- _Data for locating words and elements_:
——
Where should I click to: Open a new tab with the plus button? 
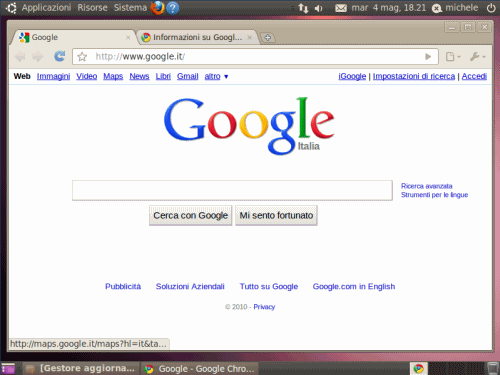point(267,37)
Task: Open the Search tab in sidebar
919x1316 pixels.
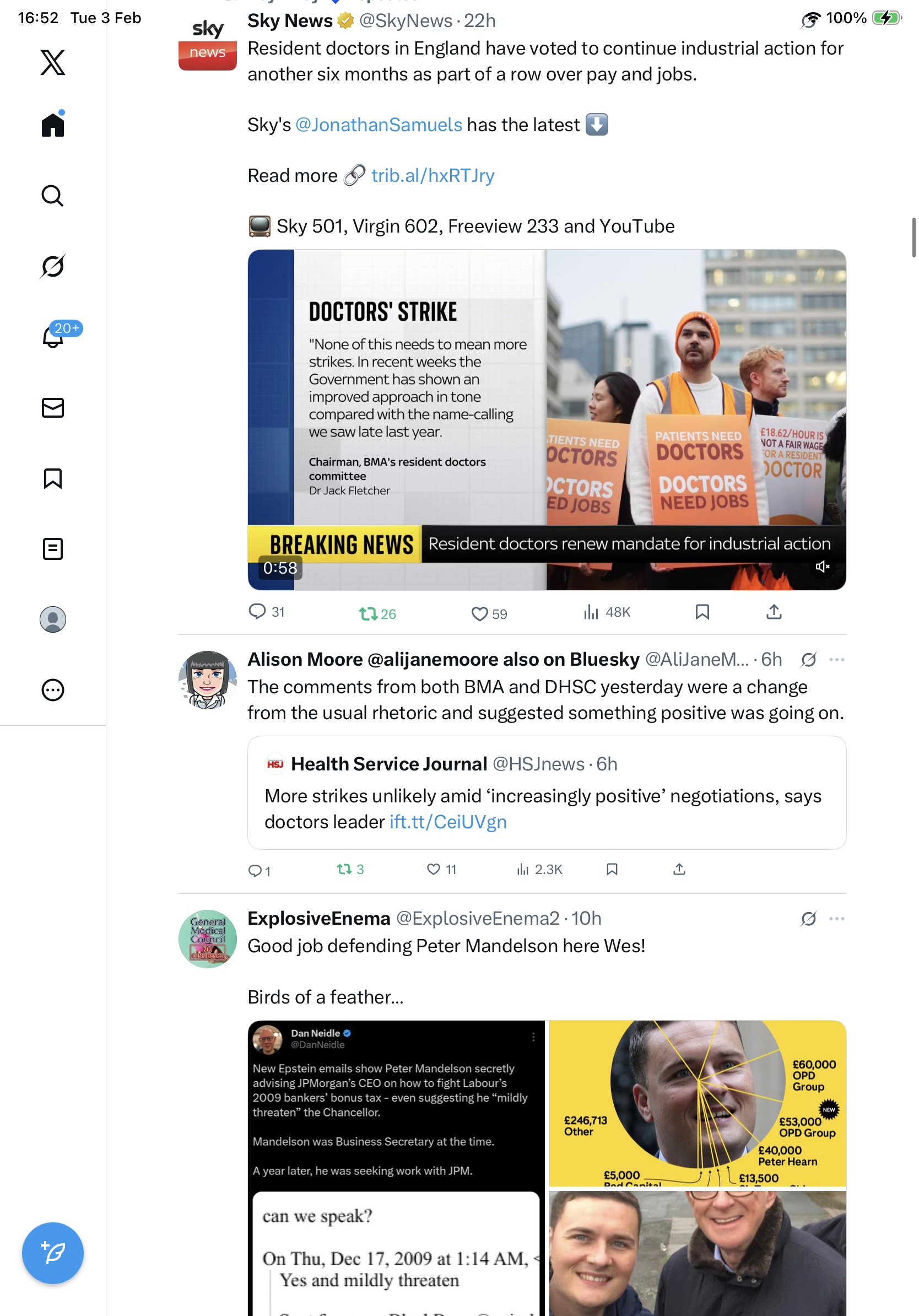Action: pos(53,196)
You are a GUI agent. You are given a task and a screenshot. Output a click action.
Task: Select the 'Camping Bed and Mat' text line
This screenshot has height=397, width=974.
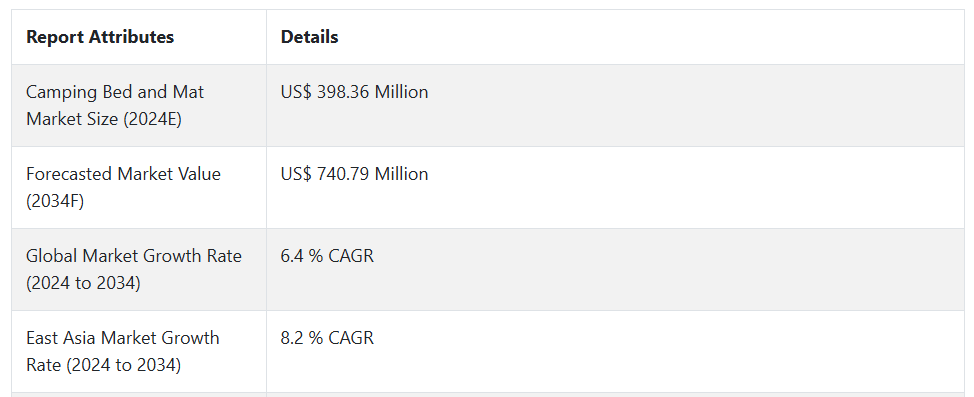(115, 92)
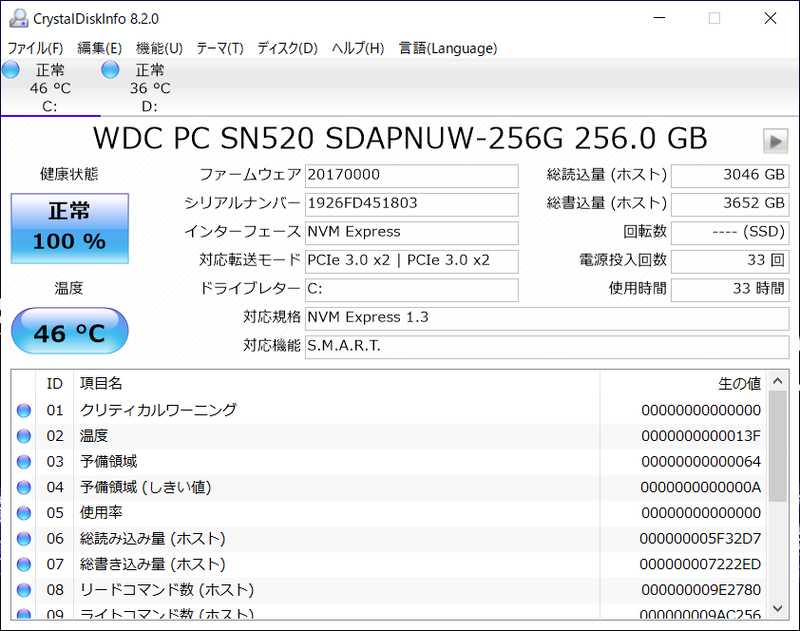The height and width of the screenshot is (631, 800).
Task: Open the ファイル(F) menu
Action: [35, 48]
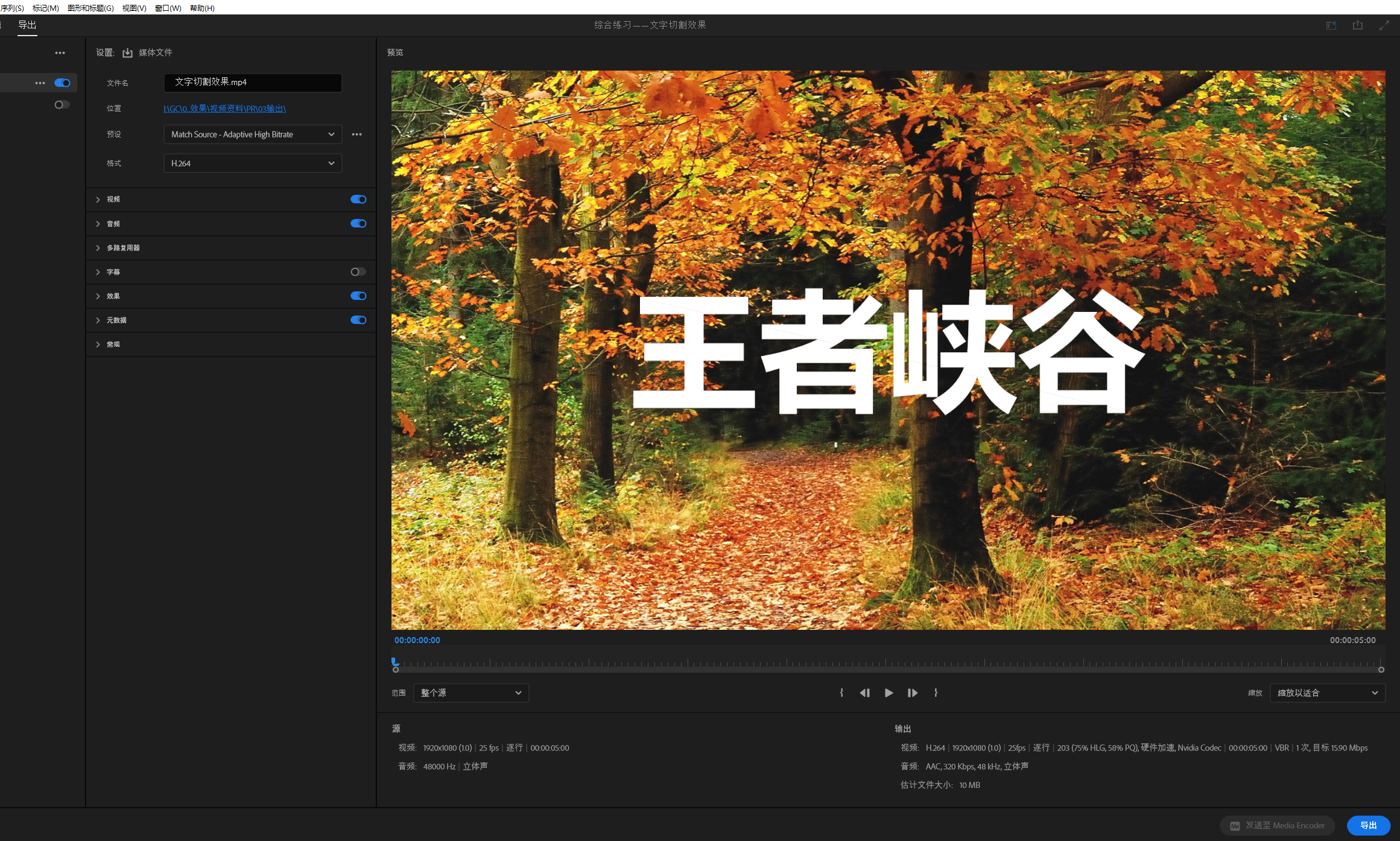Click the playhead on preview timeline
The width and height of the screenshot is (1400, 841).
(394, 662)
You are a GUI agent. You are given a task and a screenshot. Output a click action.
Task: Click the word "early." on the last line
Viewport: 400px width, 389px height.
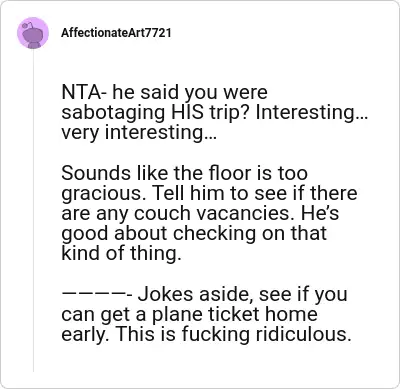pyautogui.click(x=86, y=335)
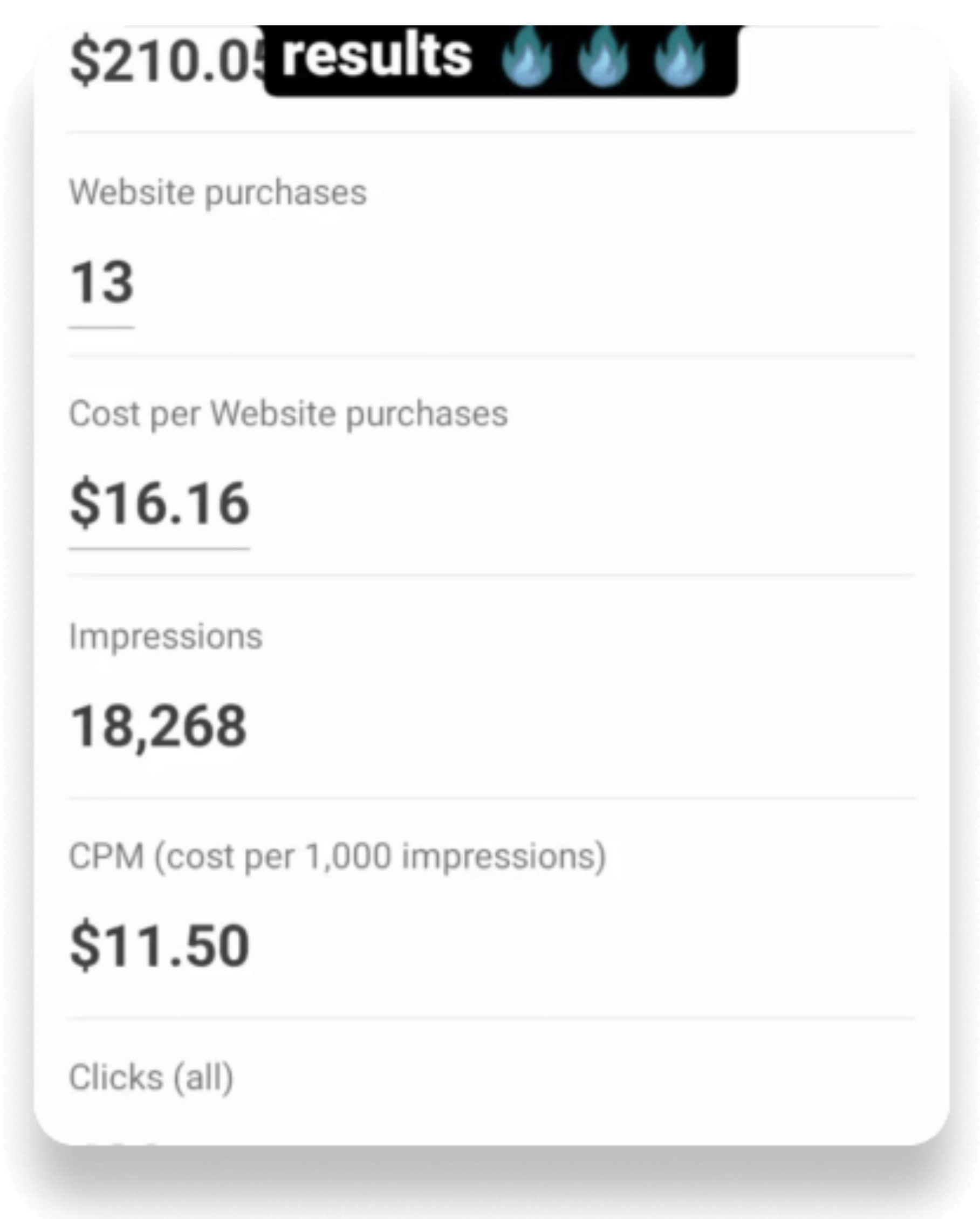Tap the 13 website purchases value
Screen dimensions: 980x1219
pyautogui.click(x=102, y=282)
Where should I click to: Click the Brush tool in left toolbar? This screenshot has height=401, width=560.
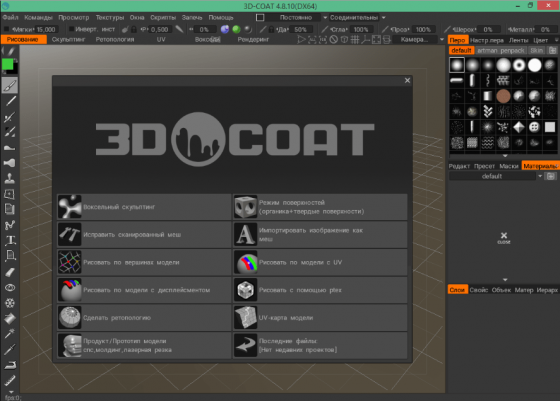[x=10, y=86]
——
- _Job_: Turn the data above into a Markdown table with the columns Row and Line, one numbered row per line, skipping blank lines. Leave the pictures out.

- _Final answer_:
| Row | Line |
|---|---|
| 1 | Where should I click to: Open a new tab with the plus button?  |
| 2 | point(267,37) |
| 3 | Task: Open the Search tab in sidebar |
| 4 | 919x1316 pixels. |
| 5 | Action: pos(53,196) |
| 6 | You are a GUI agent. You are given a task and a screenshot. Output a click action. |
| 7 | Task: Select the 'Camping Bed and Mat' text line |
| 8 | This screenshot has height=397, width=974. |
| 9 | (115, 92) |
| 10 | The height and width of the screenshot is (631, 800). |
| 11 | Task: Open the ファイル(F) menu |
| 12 | Action: [35, 48] |
| 13 | Click the playhead on preview timeline |
| 14 | The width and height of the screenshot is (1400, 841). |
| 15 | (394, 662) |
| 16 | You are a GUI agent. You are given a task and a screenshot. Output a click action. |
| 17 | Task: Click the word "early." on the last line |
| 18 | Viewport: 400px width, 389px height. |
| 19 | pyautogui.click(x=86, y=335) |
| 20 | Tap the 13 website purchases value |
| 21 | Screen dimensions: 980x1219 |
| 22 | pyautogui.click(x=102, y=282) |
| 23 | Where should I click to: Click the Brush tool in left toolbar? This screenshot has height=401, width=560. |
| 24 | [x=10, y=86] |